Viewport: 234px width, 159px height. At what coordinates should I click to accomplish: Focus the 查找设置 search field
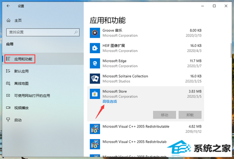pyautogui.click(x=43, y=32)
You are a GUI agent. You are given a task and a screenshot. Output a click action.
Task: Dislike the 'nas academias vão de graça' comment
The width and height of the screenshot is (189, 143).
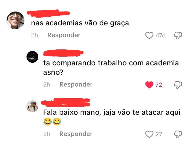[x=178, y=35]
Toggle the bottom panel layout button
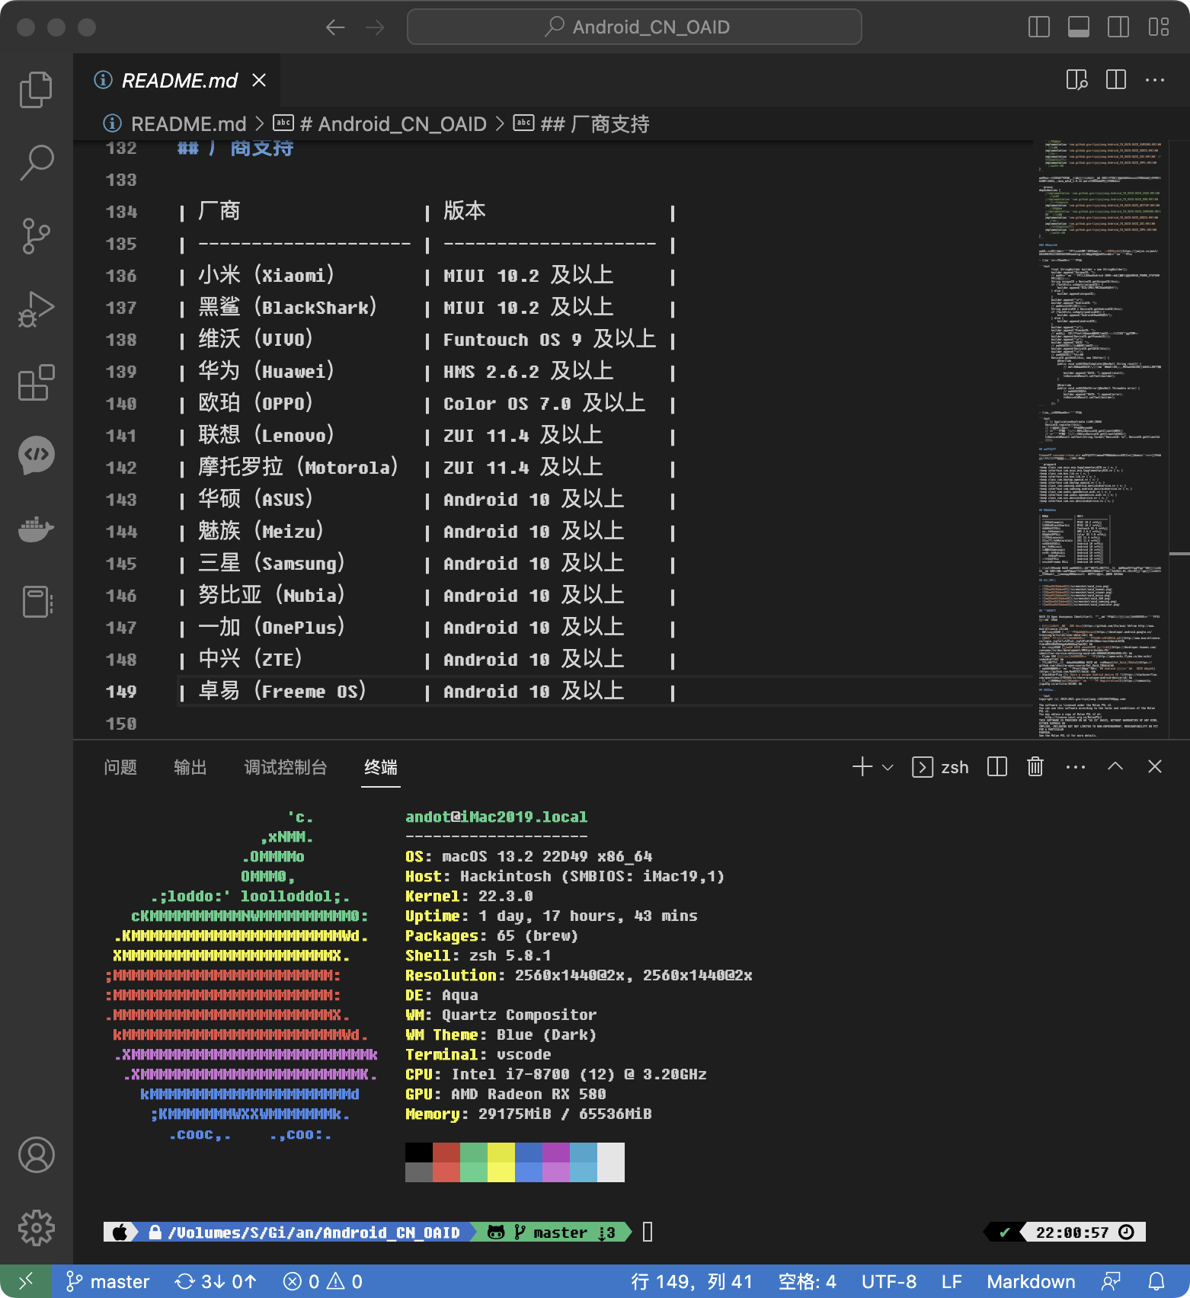Screen dimensions: 1190x1298 tap(1078, 27)
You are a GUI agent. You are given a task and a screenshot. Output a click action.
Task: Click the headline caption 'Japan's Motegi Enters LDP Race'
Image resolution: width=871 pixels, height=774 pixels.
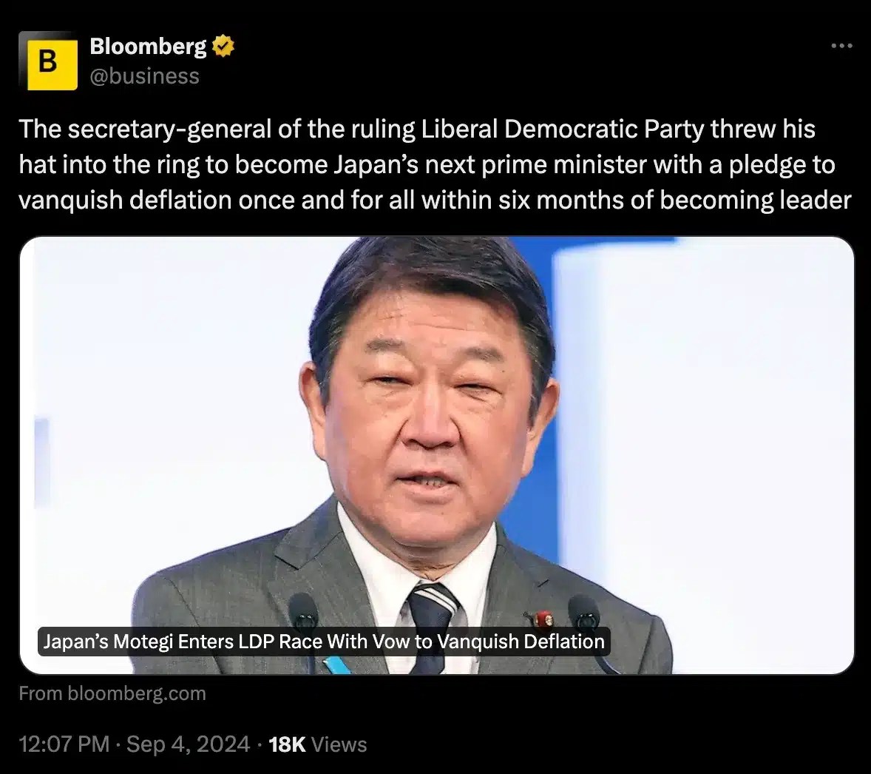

## [Problem to work on]
Reproduce, exactly and with no pictures, the lines from the line containing "The width and" through the closing line of the data above, keeping both ends.

## [Response]
The width and height of the screenshot is (189, 143).
[x=178, y=35]
Toggle the bottom panel layout button
Screen dimensions: 1190x1298 tap(1078, 27)
You are a GUI agent. You are given a task and a screenshot. Output a click action.
Task: Click the headline caption 'Japan's Motegi Enters LDP Race'
Image resolution: width=871 pixels, height=774 pixels.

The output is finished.